It will be argued below that a major reason for putting time into organizing at the departmental level is because part of the left had a sense that little could be won at the university-wide level because the Principal and administration had always responded to the mildest protest tactic with repression and that the student right did the same thing and the student left at its very best could only get slightly over 50% support for any issue of significance. The thinking may have been – “Let us try to see what we can achieve if we deal only directly with faculty (not admin) and deal just with faculty in our own department (who we share more in common with in terms of commitment to the discipline)”. It was worth trying. Students certainly deepened their understanding of the obstacles to changing the university by doing so. They would learn from experience that most faculty were dead set against any change that would threaten their professional interests and that meant that publish or perish rules, that research came ahead of teaching and that a professionalized hierarchy needed to be streamline among faculty and all of this was incompatible with a democratization that included students in more than token voice or vote.

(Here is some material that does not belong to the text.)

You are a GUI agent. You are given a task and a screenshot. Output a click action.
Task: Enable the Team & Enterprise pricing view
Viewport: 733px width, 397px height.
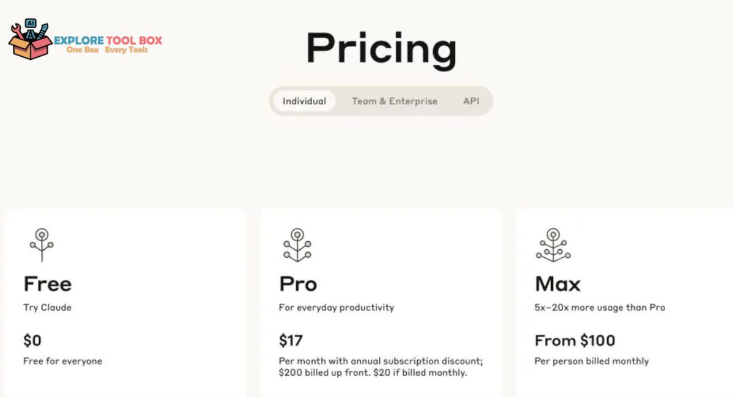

The department and faculty level organizing was a widening of the student left (students not previously active became active at that level) and in some respects also a deepening of the critique of the status quo of the university (because it focussed on the content of their learning at least in their own major discipline and on the teaching-learning process and above all on the ends served by both). However, it was not possible to escape the basic political realities of the stance of administration and faculty towards the kinds of reforms the student left was seeking at any level. The departments and faculties at best adopted a ‘bend but do not break’ approach to entering into “collective bargaining” (p ) with their students. The perceived victory of the Political Science strike was true about the success of the strike as a mobilization of a majority of Political Science students but it was an illusion if what was meant was that faculty had ceded any real power and had any intention of allowing students to have real leverage on issues of importance.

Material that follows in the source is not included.